Die Schüler*innen waren dazu auf vielfältige Weise selbst aktiv, etwa indem sie mit ihren Austauschpartner*innen Workshops zur estnischen Kultur und Sprache durchführten oder anderen Schüler*innen die selbst entwickelte Smartphone-App zeigten und sie in ihrem Gebrauch anleiteten. Die estnischen Austauschschüler*innen hospitierten in unterschiedlichen Lerngruppen und führten in Unterrichtsstunden Präsentationen und Workshops mit deutschen Schüler*innen durch. So konnten auch die Schüler*innen anderer Klassen und Jahrgänge an diesem Austausch und den Erfahrungen ihrer Mitschüler*innen teilhaben.

Anregungen für jeden

„Es war ein sehr intensiver Austausch, der uns interessante und teilweise unerwartete Einblicke in das Leben in Estland brachte“, sagt Timo Trunk, der beide Austauschbegegnungen mitorganisiert und begleitet hat. „Viele waren überrascht und beeindruckt davon, wie souverän estnische Austauschschüler*innen in englischer Sprache kommunizierten, obwohl ihre Muttersprache ganz anderen Regeln folgt. Auch die Selbstverständlichkeit, mit der digitale Medien in Estland im Alltag und Schulalltag verwendet werden, war für uns erstaunlich. Gerade in diesem Bereich, der zurzeit auch in unserer Schulentwicklung eine wichtige Rolle spielt, bekamen wir ganz wichtige Impulse.“

Den größten Ertrag hatte die Austauschbegegnung sicher für die direkt beteiligten Schüler*innen, die trotz trennender Aspekte (z.B. die für uns sehr komplexe estnische Sprache) viele gemeinsame Interessen erkannt und verfolgt haben.

„Estland ist uns durch die Begegnung deutlich näher gerückt und als europäischer Partner für die Schulgemeinschaft sichtbar geworden – hat Gesicht(er) bekommen“, sagt Inga Sönnichsen, die den Austausch ebenfalls von Beginn an begleitet hat. „Die Begegnung regte uns zur Selbstreflexion an: Sind wir so weltgewandt und hochentwickelt, wie wir denken?

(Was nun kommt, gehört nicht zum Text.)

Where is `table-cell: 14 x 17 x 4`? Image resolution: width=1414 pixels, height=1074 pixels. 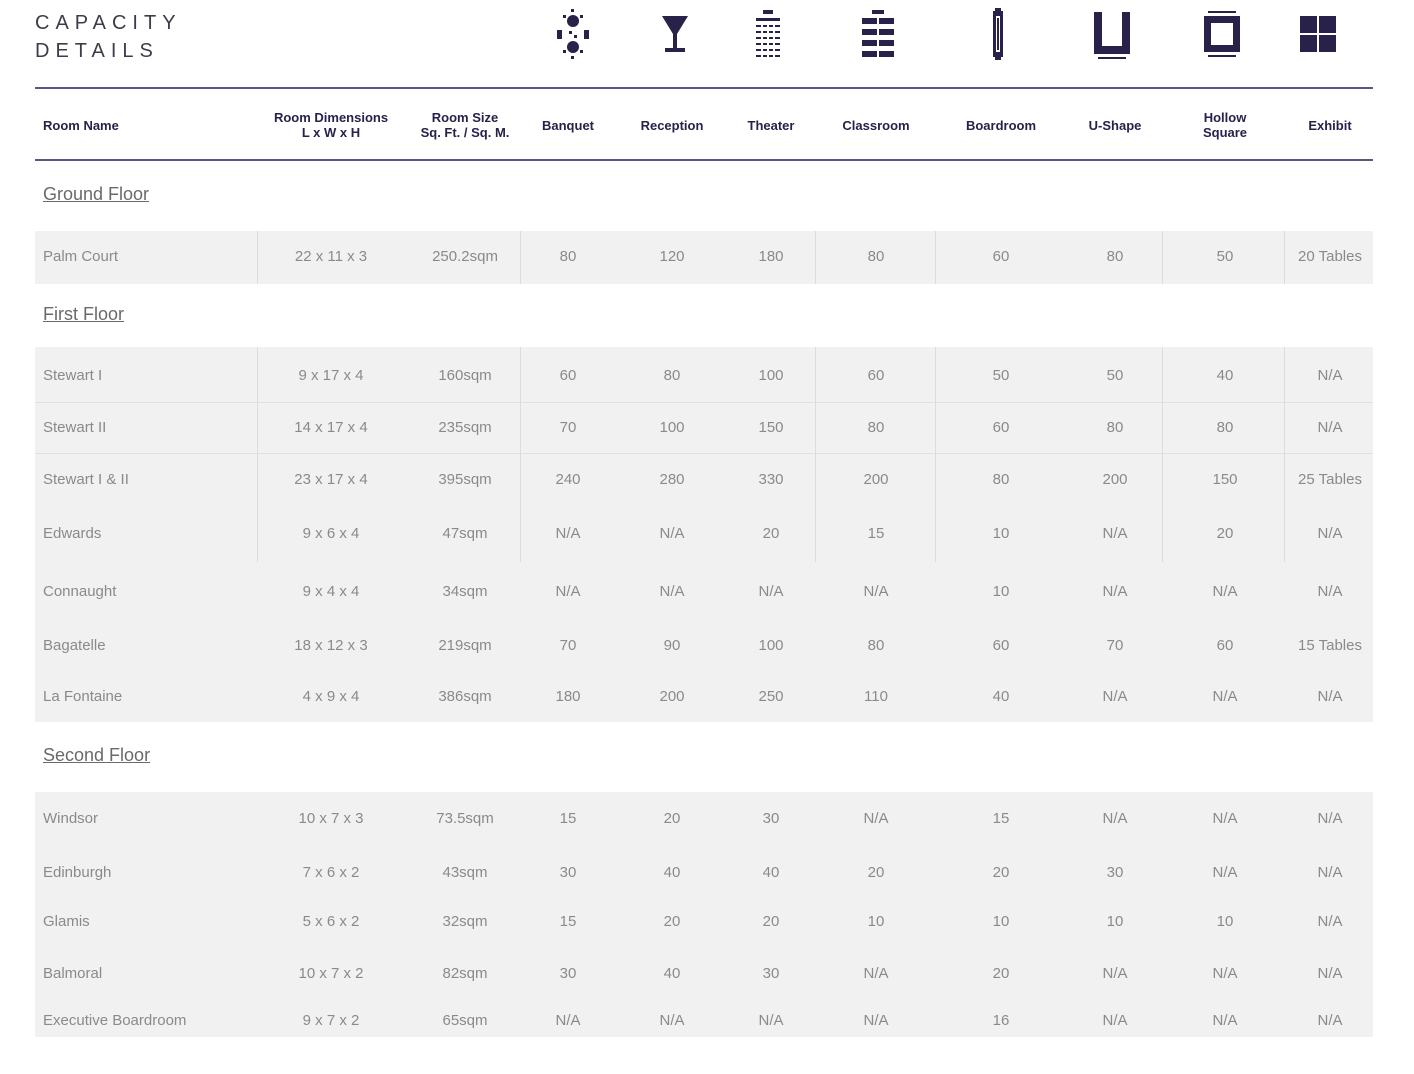 table-cell: 14 x 17 x 4 is located at coordinates (331, 428).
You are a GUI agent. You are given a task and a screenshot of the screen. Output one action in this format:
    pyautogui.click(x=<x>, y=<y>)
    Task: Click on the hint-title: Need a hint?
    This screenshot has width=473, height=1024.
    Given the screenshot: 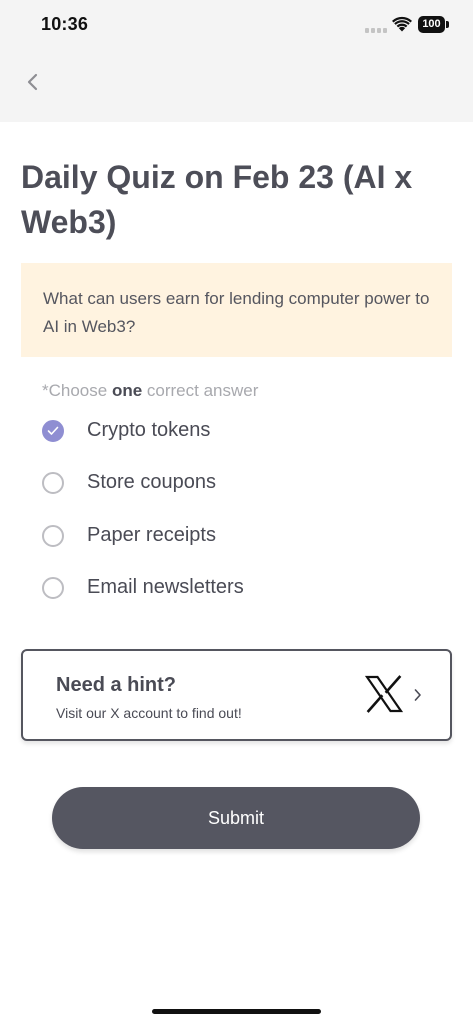 What is the action you would take?
    pyautogui.click(x=116, y=685)
    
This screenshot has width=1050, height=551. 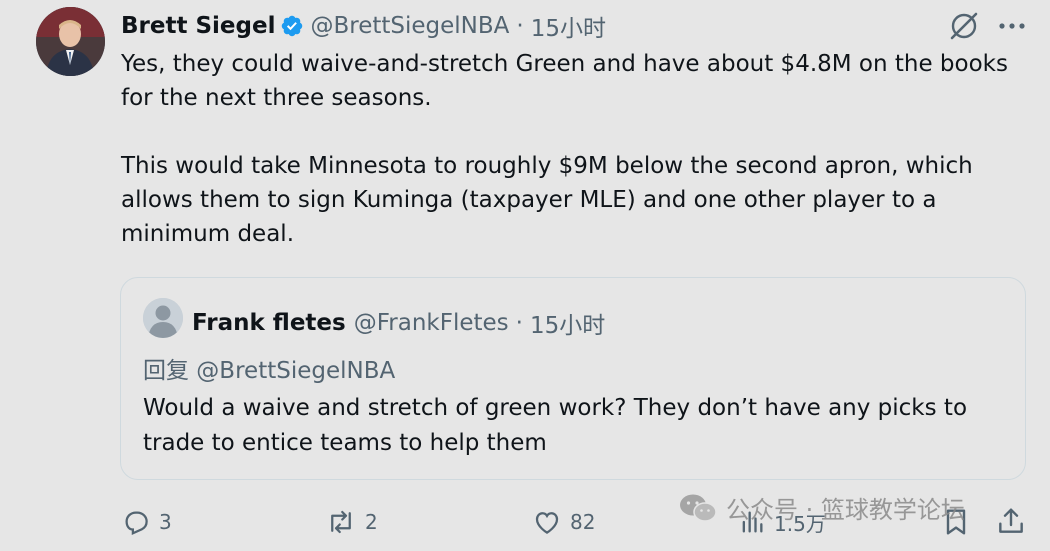 What do you see at coordinates (166, 522) in the screenshot?
I see `reply-count: 3` at bounding box center [166, 522].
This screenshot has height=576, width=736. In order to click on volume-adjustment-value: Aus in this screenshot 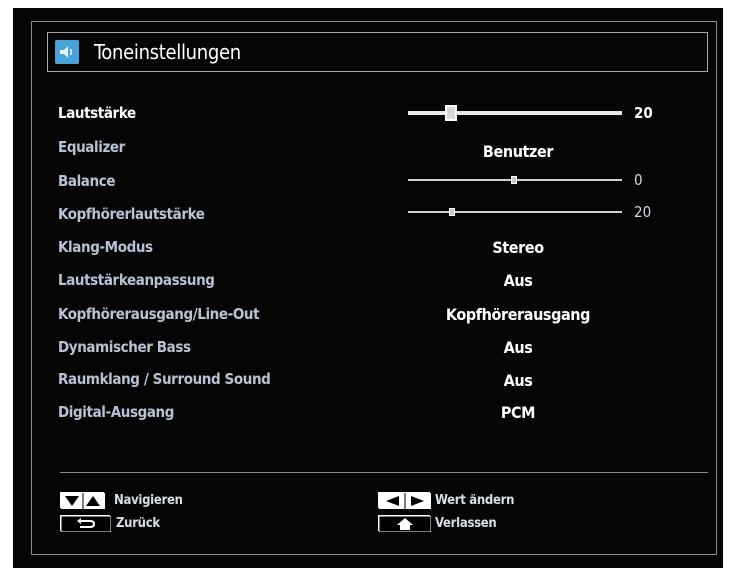, I will do `click(518, 281)`.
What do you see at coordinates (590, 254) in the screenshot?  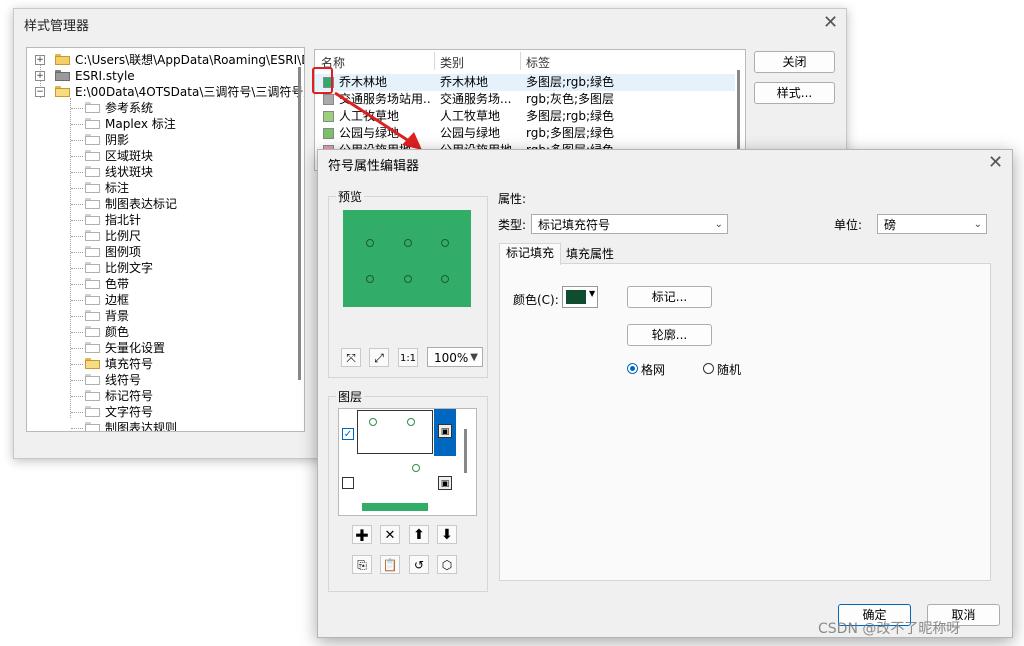 I see `tab-fill-properties: 填充属性` at bounding box center [590, 254].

Solche Überlegungen haben uns motiviert, auch über unsere weitere Schulentwicklung nachzudenken, etwa wenn es um Digitalisierung und die fremdsprachliche Kommunikation geht.“

Für beide Schulen war dieser erste Austausch ein gelungener. Solche Begegnungen sollen zu einem festen Teil des schulischen Austauschkonzeptes werden. Noch ist jedoch unklar, ob eine Weiterführung des Austausches angesichts knapper Personalressourcen von den jeweiligen Schulen befürwortet und personell unterstützt wird.

Die diesjährige Begegnung kam dank des persönlichen Engagements einzelner Lehrkräfte zustande und war nur durch die Förderung des Pädagogischen Austauschdienstes und einer Unterstützung durch »Austausch macht Schule« möglich.

Die kontinuierliche Fortführung des Austausches wird sicherlich auch davon abhängen, ob die Schule erneut Fördergelder einwerben kann. Es heißt also Überzeugungsarbeit leisten und Daumen drücken.